Action item
Pick out each line of the records in which the word "legend" appears.
--------------------------------------------------
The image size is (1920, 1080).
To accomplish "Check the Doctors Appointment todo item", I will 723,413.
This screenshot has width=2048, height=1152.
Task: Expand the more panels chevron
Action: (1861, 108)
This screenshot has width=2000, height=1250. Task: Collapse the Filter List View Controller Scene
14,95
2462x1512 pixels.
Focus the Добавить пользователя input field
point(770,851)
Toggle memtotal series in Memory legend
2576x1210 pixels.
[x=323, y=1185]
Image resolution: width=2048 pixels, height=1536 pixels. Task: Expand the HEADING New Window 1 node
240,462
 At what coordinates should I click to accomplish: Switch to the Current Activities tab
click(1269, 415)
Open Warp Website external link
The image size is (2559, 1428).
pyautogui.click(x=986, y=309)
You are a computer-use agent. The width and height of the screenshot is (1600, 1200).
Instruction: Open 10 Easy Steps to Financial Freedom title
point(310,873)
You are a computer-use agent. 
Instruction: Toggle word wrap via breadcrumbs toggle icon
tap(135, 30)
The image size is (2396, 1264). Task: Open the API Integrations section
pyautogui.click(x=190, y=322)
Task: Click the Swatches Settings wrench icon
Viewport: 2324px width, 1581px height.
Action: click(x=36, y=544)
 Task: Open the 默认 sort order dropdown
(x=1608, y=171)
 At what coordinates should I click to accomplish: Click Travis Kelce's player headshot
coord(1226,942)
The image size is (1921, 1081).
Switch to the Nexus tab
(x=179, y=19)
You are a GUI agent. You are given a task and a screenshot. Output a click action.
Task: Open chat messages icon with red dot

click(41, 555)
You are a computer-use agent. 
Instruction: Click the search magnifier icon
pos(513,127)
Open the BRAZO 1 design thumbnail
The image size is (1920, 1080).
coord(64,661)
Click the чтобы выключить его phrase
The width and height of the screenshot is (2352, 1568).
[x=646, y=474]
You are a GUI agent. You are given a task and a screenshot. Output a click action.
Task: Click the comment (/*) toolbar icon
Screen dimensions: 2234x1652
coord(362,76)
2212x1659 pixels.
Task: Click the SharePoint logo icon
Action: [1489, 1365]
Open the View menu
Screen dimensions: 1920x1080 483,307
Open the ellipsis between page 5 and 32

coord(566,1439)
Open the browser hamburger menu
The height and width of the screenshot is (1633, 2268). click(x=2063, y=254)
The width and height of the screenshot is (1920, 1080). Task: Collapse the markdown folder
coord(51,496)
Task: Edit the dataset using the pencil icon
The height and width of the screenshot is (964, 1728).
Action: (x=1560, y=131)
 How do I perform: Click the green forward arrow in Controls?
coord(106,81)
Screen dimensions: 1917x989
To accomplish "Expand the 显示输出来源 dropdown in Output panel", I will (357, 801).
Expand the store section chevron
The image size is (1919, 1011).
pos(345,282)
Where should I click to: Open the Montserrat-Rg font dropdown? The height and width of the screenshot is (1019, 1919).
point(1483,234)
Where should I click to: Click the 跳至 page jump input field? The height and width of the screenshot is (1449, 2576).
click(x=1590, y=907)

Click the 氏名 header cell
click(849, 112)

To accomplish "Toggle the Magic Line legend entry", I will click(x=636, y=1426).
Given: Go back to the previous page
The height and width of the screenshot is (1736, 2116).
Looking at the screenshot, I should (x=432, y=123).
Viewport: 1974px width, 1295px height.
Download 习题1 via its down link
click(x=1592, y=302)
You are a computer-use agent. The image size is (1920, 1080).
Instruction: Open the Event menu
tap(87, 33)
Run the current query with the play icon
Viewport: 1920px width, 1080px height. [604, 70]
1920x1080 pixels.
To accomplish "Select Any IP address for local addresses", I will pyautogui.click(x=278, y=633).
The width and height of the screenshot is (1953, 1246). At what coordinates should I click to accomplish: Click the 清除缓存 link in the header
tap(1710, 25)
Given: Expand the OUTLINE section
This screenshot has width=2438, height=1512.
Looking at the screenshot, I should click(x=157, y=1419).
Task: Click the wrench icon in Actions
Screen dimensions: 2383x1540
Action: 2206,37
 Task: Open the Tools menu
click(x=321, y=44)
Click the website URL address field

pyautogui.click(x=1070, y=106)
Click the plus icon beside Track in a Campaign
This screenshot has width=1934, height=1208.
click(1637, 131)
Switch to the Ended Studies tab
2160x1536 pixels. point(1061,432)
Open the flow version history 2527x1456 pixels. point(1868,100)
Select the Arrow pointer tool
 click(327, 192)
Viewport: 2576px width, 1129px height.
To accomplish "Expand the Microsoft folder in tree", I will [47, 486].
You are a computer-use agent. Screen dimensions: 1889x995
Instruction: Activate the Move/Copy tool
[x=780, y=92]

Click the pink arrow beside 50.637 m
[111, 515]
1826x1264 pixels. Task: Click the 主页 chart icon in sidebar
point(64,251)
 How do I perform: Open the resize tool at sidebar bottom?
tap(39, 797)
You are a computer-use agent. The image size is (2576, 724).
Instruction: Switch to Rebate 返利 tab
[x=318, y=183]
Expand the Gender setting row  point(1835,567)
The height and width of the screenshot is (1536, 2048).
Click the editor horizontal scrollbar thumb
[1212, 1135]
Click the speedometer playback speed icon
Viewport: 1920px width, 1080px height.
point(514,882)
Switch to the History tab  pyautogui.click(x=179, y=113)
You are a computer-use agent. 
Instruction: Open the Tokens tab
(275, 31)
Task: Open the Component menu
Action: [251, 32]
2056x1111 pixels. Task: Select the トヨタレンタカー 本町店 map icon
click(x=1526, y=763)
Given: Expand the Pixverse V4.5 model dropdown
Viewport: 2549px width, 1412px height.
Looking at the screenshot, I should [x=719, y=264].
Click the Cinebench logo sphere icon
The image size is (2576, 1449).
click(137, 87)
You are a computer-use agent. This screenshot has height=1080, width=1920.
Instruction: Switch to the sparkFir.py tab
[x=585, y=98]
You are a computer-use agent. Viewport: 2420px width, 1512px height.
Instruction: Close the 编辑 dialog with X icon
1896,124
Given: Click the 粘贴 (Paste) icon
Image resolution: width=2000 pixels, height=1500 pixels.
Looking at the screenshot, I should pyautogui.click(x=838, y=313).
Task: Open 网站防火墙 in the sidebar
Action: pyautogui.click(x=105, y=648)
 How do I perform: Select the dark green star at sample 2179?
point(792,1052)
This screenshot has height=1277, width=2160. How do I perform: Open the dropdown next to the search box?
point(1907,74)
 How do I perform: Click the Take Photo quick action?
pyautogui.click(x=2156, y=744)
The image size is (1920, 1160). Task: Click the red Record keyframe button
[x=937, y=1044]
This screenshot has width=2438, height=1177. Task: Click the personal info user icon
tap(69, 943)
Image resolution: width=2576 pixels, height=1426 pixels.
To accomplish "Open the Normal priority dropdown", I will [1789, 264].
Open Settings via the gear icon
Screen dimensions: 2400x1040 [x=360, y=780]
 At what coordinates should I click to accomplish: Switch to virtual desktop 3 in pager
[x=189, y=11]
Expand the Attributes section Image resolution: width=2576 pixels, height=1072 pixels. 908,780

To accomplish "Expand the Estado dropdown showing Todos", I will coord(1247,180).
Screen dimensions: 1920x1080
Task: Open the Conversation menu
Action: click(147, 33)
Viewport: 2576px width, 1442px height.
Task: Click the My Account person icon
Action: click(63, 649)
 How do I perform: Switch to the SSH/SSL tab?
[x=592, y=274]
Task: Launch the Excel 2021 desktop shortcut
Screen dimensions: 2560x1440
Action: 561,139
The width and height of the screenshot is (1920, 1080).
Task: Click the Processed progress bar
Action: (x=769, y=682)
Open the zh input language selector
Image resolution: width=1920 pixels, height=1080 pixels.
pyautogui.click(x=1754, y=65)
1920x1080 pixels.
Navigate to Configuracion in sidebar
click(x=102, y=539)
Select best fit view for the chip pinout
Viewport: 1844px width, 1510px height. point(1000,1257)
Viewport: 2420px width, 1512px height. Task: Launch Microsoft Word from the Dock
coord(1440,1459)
--------------------------------------------------
Exercise response
Toggle memtotal series in Memory legend
To accomplish "Toggle the Magic Line legend entry", I will click(x=636, y=1426).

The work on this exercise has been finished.